What you are asked to do = Rewrite the items below, replacing every "GUI agent" with "screen assistant" and leaving everything else unchanged.

Material =
......
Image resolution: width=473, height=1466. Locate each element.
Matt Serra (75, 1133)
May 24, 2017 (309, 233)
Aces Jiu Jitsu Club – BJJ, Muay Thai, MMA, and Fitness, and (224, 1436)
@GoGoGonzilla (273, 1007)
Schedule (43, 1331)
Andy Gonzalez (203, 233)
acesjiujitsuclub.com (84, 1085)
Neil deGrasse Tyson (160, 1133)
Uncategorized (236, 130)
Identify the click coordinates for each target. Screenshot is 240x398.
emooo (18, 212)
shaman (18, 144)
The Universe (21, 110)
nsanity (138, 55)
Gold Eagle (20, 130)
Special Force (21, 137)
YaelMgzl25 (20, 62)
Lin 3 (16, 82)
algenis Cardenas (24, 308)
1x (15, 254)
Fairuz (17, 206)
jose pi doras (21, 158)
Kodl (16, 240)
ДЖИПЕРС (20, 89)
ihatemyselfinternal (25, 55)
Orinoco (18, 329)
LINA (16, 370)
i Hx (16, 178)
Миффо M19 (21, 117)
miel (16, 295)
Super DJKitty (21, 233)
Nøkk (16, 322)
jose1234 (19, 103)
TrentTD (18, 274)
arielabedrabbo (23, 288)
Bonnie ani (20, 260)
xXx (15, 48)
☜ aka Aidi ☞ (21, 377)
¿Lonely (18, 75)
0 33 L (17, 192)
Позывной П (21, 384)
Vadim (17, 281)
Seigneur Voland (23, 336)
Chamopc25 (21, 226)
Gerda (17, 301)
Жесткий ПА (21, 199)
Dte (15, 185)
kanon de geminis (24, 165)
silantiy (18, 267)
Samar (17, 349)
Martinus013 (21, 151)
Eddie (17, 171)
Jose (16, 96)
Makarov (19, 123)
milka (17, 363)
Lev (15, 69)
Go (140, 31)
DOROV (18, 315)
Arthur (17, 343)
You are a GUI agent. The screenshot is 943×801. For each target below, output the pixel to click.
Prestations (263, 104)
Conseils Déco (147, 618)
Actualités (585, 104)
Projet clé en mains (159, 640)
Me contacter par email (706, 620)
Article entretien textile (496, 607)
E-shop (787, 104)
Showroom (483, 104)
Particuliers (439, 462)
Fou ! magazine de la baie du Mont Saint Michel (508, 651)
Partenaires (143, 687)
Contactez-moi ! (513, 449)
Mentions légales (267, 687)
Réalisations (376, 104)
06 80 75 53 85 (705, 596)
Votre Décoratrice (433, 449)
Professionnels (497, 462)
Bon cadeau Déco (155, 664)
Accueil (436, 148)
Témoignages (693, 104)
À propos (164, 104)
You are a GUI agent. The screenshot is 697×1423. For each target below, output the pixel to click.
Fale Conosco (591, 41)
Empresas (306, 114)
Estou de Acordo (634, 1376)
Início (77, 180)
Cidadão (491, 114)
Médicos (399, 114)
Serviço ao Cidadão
......
Exercise solution =
Image resolution: width=473, height=1466. Locate each element.
Matt Serra (75, 1133)
May 24, 2017 (309, 233)
Aces Jiu Jitsu Club – BJJ, Muay Thai, MMA, and Fitness, and (224, 1436)
@GoGoGonzilla (273, 1007)
Schedule (43, 1331)
Andy Gonzalez (203, 233)
acesjiujitsuclub.com (84, 1085)
Neil deGrasse Tyson (160, 1133)
Uncategorized (236, 130)
Identify the click coordinates for each target. Screenshot is 240x398.
emooo (18, 212)
shaman (18, 144)
The Universe (21, 110)
nsanity (138, 55)
Gold Eagle (20, 130)
Special Force (21, 137)
YaelMgzl25 (20, 62)
Lin 3 (16, 82)
algenis Cardenas (24, 308)
1x (15, 254)
Fairuz (17, 206)
jose pi doras (21, 158)
Kodl (16, 240)
ДЖИПЕРС (20, 89)
ihatemyselfinternal (25, 55)
Orinoco (18, 329)
LINA (16, 370)
i Hx (16, 178)
Миффо M19 (21, 117)
miel (16, 295)
Super DJKitty (21, 233)
Nøkk (16, 322)
jose1234 (19, 103)
TrentTD (18, 274)
arielabedrabbo (23, 288)
Bonnie ani (20, 260)
xXx (15, 48)
☜ aka Aidi ☞ (21, 377)
¿Lonely (18, 75)
0 33 L (17, 192)
Позывной П (21, 384)
Vadim (17, 281)
Seigneur Voland (23, 336)
Chamopc25 (21, 226)
Gerda (17, 301)
Жесткий ПА (21, 199)
Dte (15, 185)
kanon de geminis (24, 165)
silantiy (18, 267)
Samar (17, 349)
Martinus013 (21, 151)
Eddie (17, 171)
Jose (16, 96)
Makarov (19, 123)
milka (17, 363)
Lev (15, 69)
Go (140, 31)
DOROV (18, 315)
Arthur (17, 343)
You are a screen assistant. The screenshot is 943×801. For each target below, output the pixel to click.
Prestations (263, 104)
Conseils Déco (147, 618)
Actualités (585, 104)
Projet clé en mains (159, 640)
Me contacter par email (706, 620)
Article entretien textile (496, 607)
E-shop (787, 104)
Showroom (483, 104)
Particuliers (439, 462)
Fou ! magazine de la baie du Mont Saint Michel (508, 651)
Partenaires (143, 687)
Contactez-moi ! (513, 449)
Mentions légales (267, 687)
Réalisations (376, 104)
06 80 75 53 85 (705, 596)
Votre Décoratrice (433, 449)
Professionnels (497, 462)
Bon cadeau Déco (155, 664)
Accueil (436, 148)
Témoignages (693, 104)
À propos (164, 104)
You are a screen assistant. The screenshot is 697×1423. For each target below, output the pixel to click.
Fale Conosco (591, 41)
Empresas (306, 114)
Estou de Acordo (634, 1376)
Início (77, 180)
Cidadão (491, 114)
Médicos (399, 114)
Serviço ao Cidadão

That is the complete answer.